아래 목록에서 "Switch"가 들어간 줄만 골라 빠짐없이 옮겨 주세요. 대소문자는 구분합니다.
------------------------------
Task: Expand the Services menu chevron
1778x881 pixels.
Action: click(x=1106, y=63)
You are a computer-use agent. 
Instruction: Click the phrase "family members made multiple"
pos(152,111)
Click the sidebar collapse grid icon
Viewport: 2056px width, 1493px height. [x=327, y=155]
------------------------------
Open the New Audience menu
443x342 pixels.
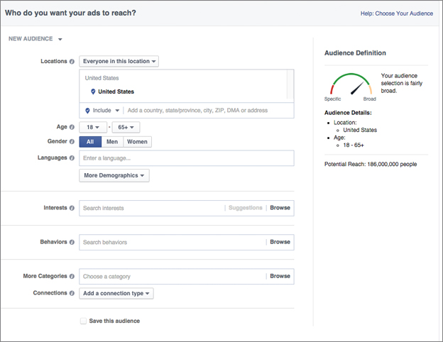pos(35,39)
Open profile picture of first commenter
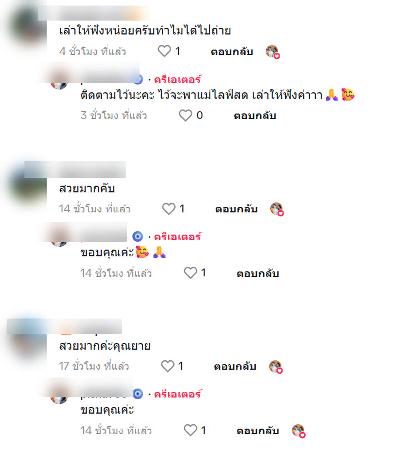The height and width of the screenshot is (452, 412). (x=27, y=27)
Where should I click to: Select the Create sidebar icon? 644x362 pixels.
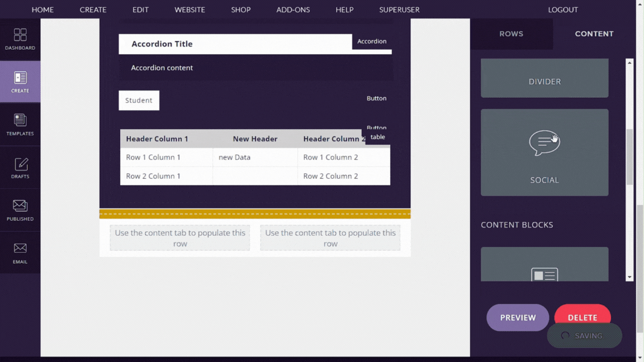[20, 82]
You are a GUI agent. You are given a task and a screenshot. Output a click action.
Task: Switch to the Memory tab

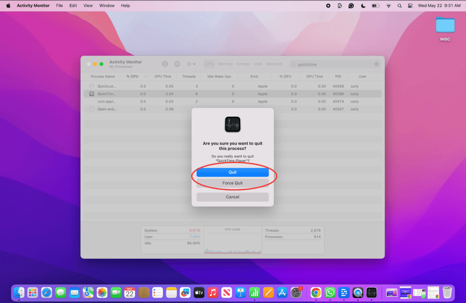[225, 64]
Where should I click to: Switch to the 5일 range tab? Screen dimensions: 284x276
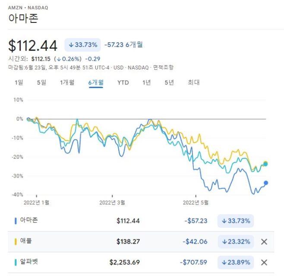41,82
------------------------------
• _과제 답변_:
Task: Switch to the Memory tab
Where should I click to: Switch to the 5일 range tab? Screen dimensions: 284x276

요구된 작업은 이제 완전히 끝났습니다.